Material to process:
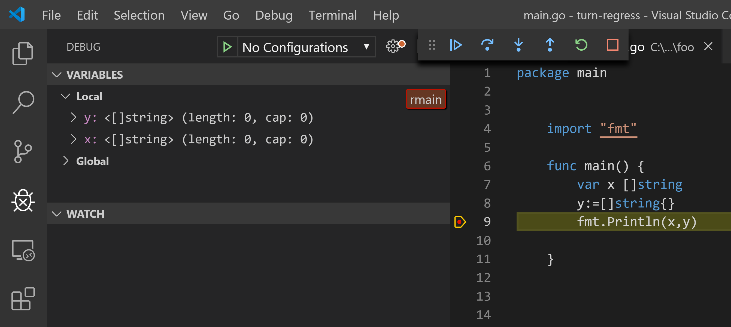
Task: Open the Source Control view
Action: (x=23, y=151)
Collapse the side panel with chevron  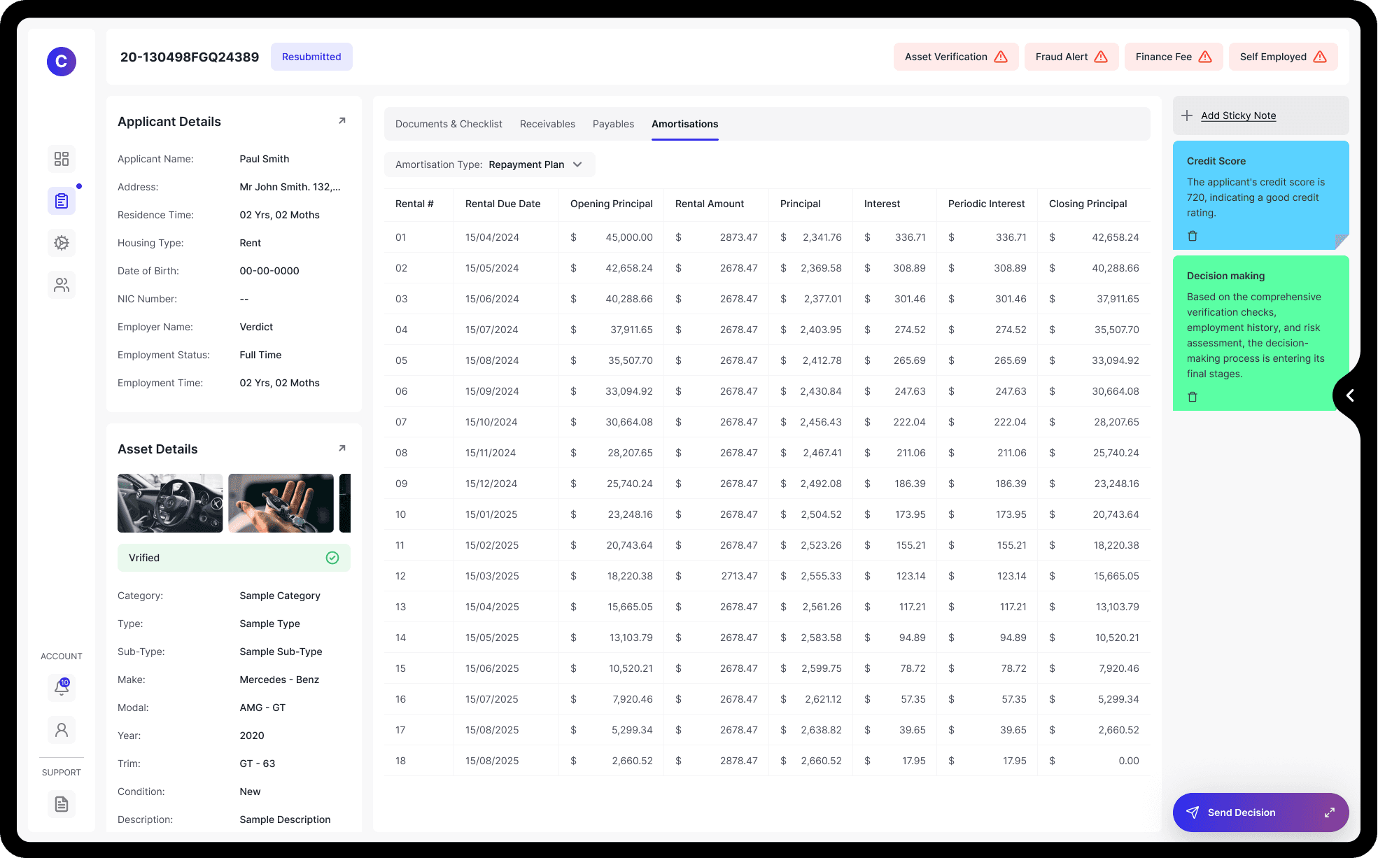1350,395
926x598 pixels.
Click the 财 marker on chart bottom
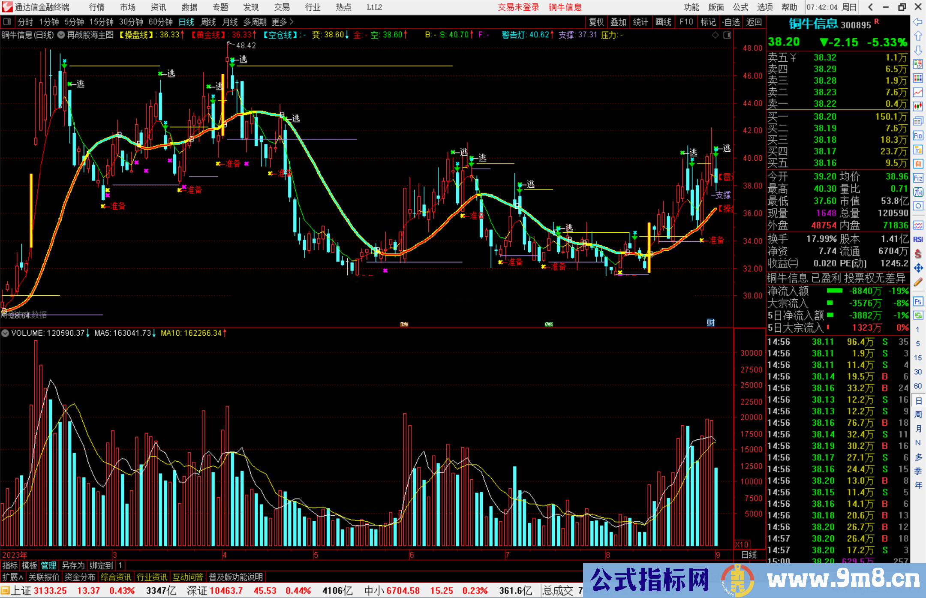click(x=710, y=323)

Task instructions: The required output is the line containing "926x598 pixels." plus every line after it to the end of the data, copied exactly and with no pictures.

Result of the exercise:
926x598 pixels.
Click the 财 marker on chart bottom
click(x=710, y=323)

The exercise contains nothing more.